There was another email from Peter. He wanted to know where the hell I was and why I wasn’t in Meeting Room 003 with him. It was only from a few moments ago, so I figured I’d better get over there now.
I stood, looked at all my co-workers and seriously considered taking a moment to tell them how much I enjoyed working with them, but the thing is, that would be a lie and they’d know it was a lie. So, instead I just sighed and walked out the door into that dark hallway. I waved to the unseen entity at the end and headed the opposite way, to Meeting Room 003 and my impending doom.
Some of you might be wondering why, if I hate my job so much, I care this much about losing it. The answer is, of course, I need money and this is all I know how to do. IT support isn’t needed anywhere else in town, and while it’s a transferable skill, I don’t know how I would get a job outside of town, especially as I don’t know if I ever really can leave this town. So as much as I hate it, I don’t want to lose it, either. It’s kinda like me and the factory are a married couple who’ve lived together long enough to thoroughly despise each other, and yet combining their incomes is a comfier life than a divorce would be.

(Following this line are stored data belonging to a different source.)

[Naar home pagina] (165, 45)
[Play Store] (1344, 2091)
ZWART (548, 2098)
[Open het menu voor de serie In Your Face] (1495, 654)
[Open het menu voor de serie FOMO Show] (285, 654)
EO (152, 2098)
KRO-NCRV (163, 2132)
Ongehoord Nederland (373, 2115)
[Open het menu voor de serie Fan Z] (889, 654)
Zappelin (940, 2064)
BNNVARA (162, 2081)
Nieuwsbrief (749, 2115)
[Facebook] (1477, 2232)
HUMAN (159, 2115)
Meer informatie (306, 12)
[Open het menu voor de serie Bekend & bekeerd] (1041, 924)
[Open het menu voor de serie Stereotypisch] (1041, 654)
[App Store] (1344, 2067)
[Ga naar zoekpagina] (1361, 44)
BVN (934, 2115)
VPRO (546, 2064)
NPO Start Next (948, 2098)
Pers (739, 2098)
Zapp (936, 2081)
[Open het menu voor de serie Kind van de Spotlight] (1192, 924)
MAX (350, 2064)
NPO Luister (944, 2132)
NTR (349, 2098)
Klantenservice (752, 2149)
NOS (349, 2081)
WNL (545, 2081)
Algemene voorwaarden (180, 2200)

Meeting Room 003 was the only room in the hallway with a light on. I briefly wondered why I was meeting Peter and the HR rep in a meeting room instead of Peter’s office, or some place more private, at least, but as I entered, that question was answered.
The meeting wasn’t going to be private.
Peter was there, looking thin, dry and disgruntled as he always did. The HR rep, a chesty lady whose name, I think, was Bibi, was sitting to his right.
Sitting on her other side were two men I recognized. The tall man in the white suit, and Mr. Mister.